LISTED ENTRIES:
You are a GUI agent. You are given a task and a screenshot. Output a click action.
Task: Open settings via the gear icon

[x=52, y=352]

* * *

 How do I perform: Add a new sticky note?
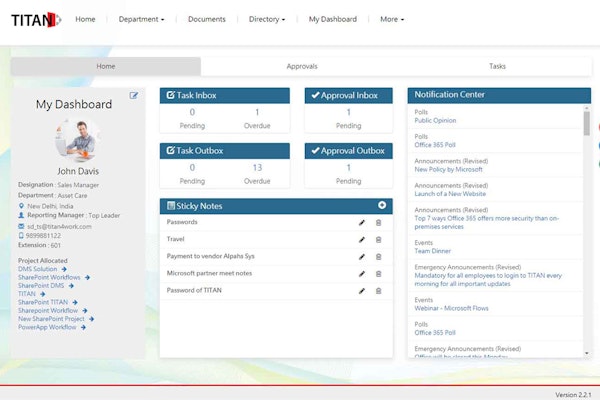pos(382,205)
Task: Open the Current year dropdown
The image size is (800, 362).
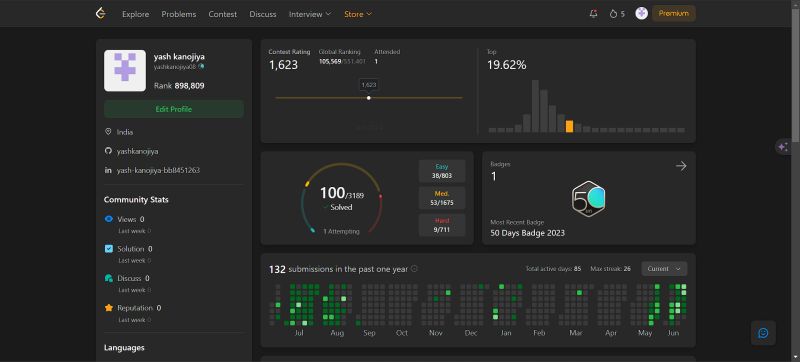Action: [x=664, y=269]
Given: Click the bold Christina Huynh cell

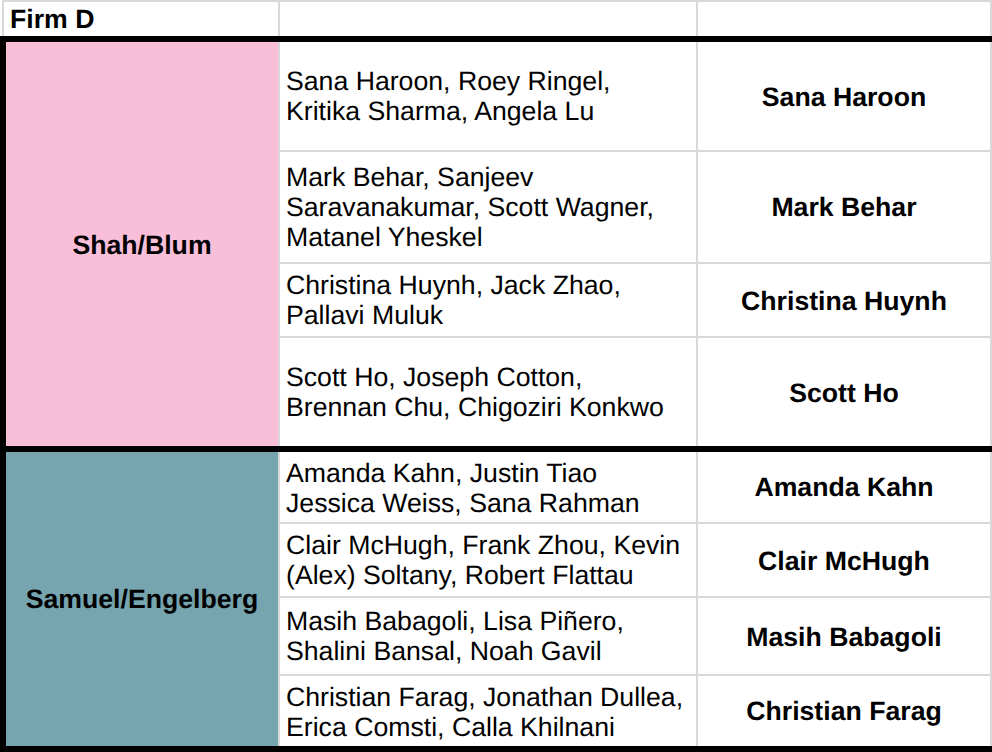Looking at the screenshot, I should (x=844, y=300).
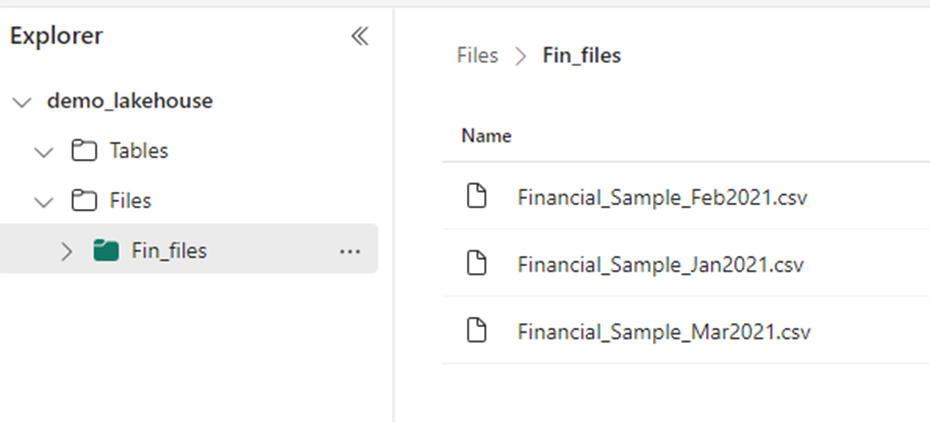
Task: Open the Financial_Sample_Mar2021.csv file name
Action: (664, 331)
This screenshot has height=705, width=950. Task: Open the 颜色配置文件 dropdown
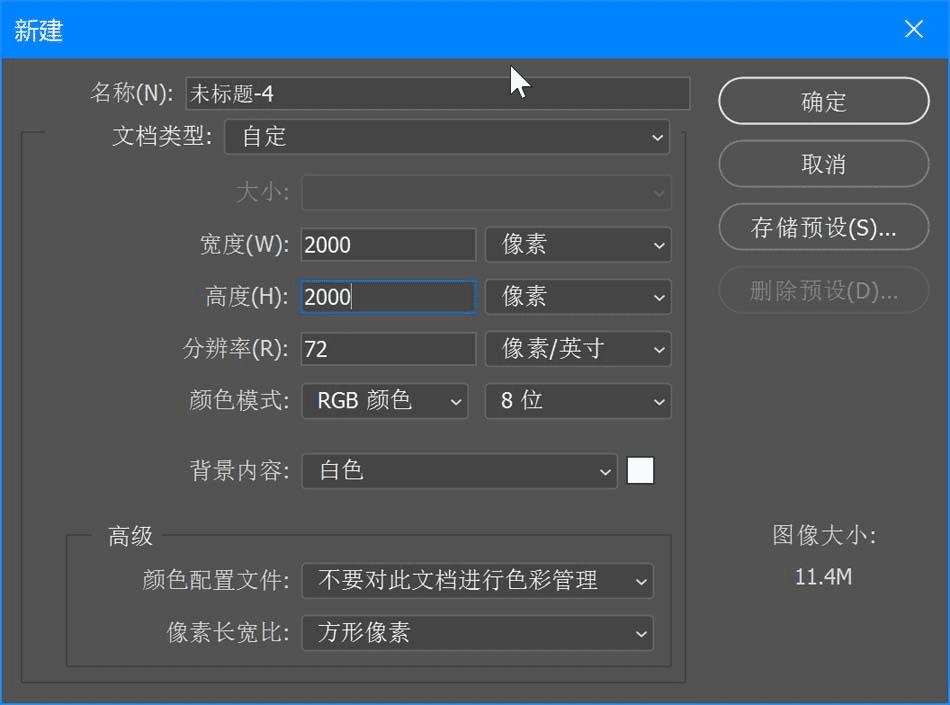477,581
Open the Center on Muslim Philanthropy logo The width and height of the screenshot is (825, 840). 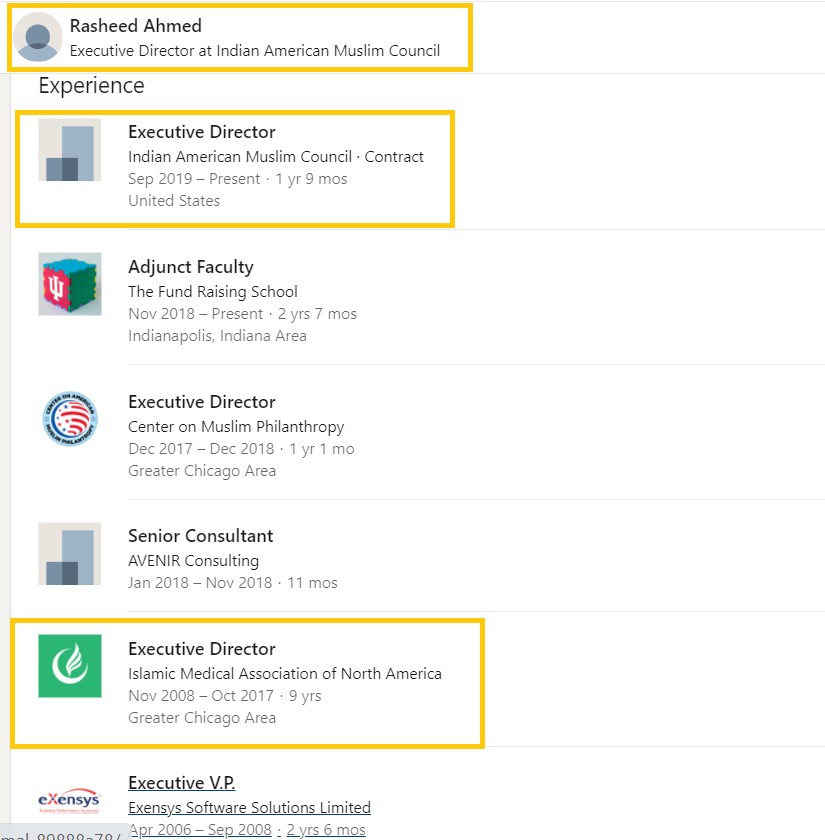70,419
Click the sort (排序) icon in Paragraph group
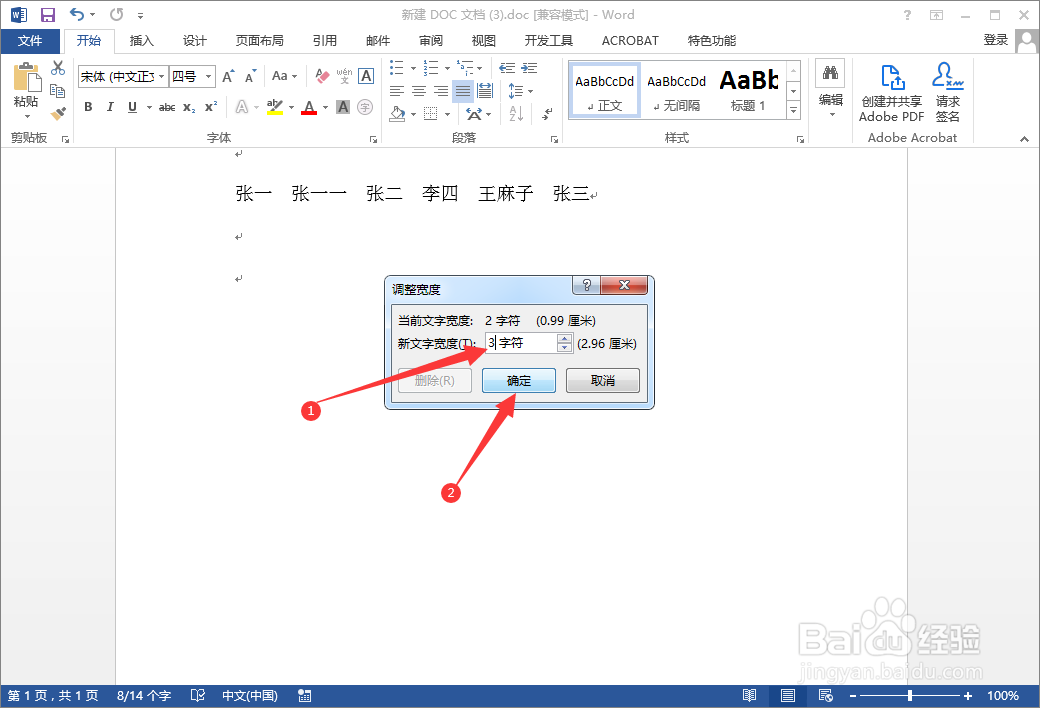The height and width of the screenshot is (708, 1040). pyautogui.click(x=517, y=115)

* * *

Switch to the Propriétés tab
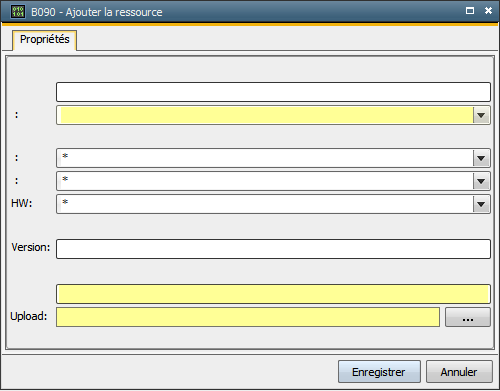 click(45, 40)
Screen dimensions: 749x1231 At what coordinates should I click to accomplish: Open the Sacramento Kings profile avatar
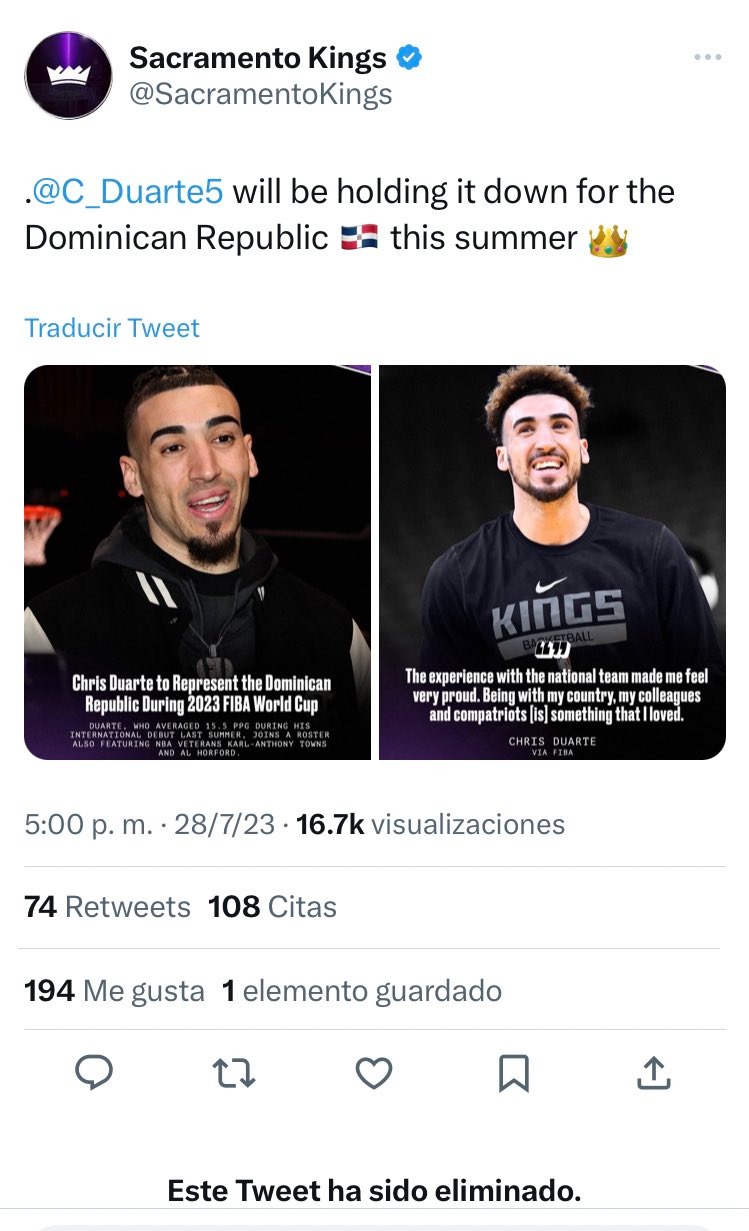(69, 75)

WHAT THIS TASK INVOLVES: Scale everything from the line containing "You are a GUI" down to the line containing "[x=52, y=352]", both included, by writing those lines out again with the requests and multiplying each click coordinate in the answers by 0.35, rounded to whole numbers with halves going up. Leave any numbers in the requests unchanged and give only those lines.

RESPONSE TO THE TASK:
You are a GUI agent. You are given a task and a screenshot. Output a click action.
Task: Open settings via the gear icon

[x=18, y=123]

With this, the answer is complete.